= Actividad 1 =
Enumera los calificativos que el comentario sobre la película Her plantea en forma de pregunta acerca de la pareja.
= Actividad 2 =
Retoma el comentario sobre la película Her y continúalo a partir de su última oración.

= Fragmento =
▶

Entre la veracidad y la verosimilitud se analizan muchas obras de ficción, juzgando y evaluando ambos parámetros. Biopics que apelan a la primera condición. Hay literatura y cine que juegan con el segundo concepto,llevándolo a límites a veces peligrosos, dependiendo del lector o el espectador que decide si envidar, ser mus o, directamente, pasar. Esta espectadora se ha sentido cautivada por un escribidor de cartas que asume las aristas de muchas relaciones perfeccionándolas, sin saber nunca por qué fracasó la suya. También sintió que algunos fotogramas chirriaban a pesar de la belleza clínica de los entornos- ese contraste entre la Santa Mónica petada de gente, como un domingo parisino en el río, y la altivez metálica de construcciones vacías.  Futuro y Los Ángeles…hum, qué peligro hacer analogías, ¿verdad?. Pues  un L.A. mucho más Lost in translation que de Hollywood Boulevard y, desde luego, sin lluvias ácidas. Y, sobre todo y por encima de todo y esto es para esta espectadora lo de más, Her es la necesidad humana de comprender por qué terminan las relaciones, por qué las pérdidas son tan devastadoras que pueden llegar a paralizarnos.  Un sistema operativo enamorado que aprende el juego de la seducción y los rigores que conllevan algunos  enamoramientos: la posesión, las recriminaci0nes, la exigencia, el hastío y el desvincularse . Humano, demasiado humano. Y la gran paradoja:  a partir de la relación con un OS, Theodor   afronta esa  dimensión de su  pasado. Ese pasado que le agrede en amarillentos flashbacks, de esa mujer que había crecido con él y con la que fue uno, de la  que no era capaz de desvincularse del todo, de la que reconoció haberse desmembrado iniciando un camino de evolución totalmente aparte. La pareja, esa marcianada que todos apreciamos si nos sale bien. Que se convierte en un bien de consumo cuando los yogures vienen en paquetitos de pares y no de nones. ¿Imprescindible, necesaria, suspirable? A gusto de cada uno: existe el descreímiento y también la eterna esperanza. Los hay que hablamos casi siempre en primera persona, precisamente por entender de complementarios y no de imprescindibles. Casi igual que Samantha en su recorrido emocional hasta la deserción.

◀

[Entradas de datos guardadas]
▶

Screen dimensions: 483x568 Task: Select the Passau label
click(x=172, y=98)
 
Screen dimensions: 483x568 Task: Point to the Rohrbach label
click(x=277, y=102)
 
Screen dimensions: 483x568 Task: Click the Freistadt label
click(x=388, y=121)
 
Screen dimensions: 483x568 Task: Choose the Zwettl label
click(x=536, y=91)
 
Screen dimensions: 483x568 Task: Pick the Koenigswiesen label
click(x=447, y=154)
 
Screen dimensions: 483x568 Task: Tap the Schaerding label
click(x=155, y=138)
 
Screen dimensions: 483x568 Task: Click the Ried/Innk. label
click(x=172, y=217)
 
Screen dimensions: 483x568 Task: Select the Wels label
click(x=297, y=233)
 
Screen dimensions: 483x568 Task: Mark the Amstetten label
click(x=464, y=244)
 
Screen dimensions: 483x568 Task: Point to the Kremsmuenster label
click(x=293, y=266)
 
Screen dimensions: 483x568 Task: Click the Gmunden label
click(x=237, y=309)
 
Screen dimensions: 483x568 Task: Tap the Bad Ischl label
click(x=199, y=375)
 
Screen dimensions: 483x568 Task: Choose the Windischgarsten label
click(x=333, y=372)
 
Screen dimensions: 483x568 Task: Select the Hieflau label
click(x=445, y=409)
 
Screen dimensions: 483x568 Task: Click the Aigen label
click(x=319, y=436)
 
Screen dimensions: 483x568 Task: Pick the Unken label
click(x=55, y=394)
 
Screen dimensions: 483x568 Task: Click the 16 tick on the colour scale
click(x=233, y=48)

◀

= Resultado del ejercicio 1 =
Imprescindible, necesaria, suspirable.

= Resultado del ejercicio 2 =
Y, oh, no creamos que esta es una fábula neoludita, por lo menos no para mí. En el año 2014 estamos todos un poco de vuelta de tanto apocalíptico, ¿no es así? Bien. Pues, al final, la tecnología y lo metálico, la humanidad y las lágrimas, los recuerdos y los planes de futuro están amalgamados en la vida real, en la digital, en el devenir y en la espuma de los días. Y la complicidad doméstica  lo es en el cuarto de baño o a través de un monitor que nos conecte a la red. No creo que estemos hablando del placer de los extraños, ni del vacío en el estómago que provoca tocar un unicornio o fascinarnos ante la belleza del monstruo.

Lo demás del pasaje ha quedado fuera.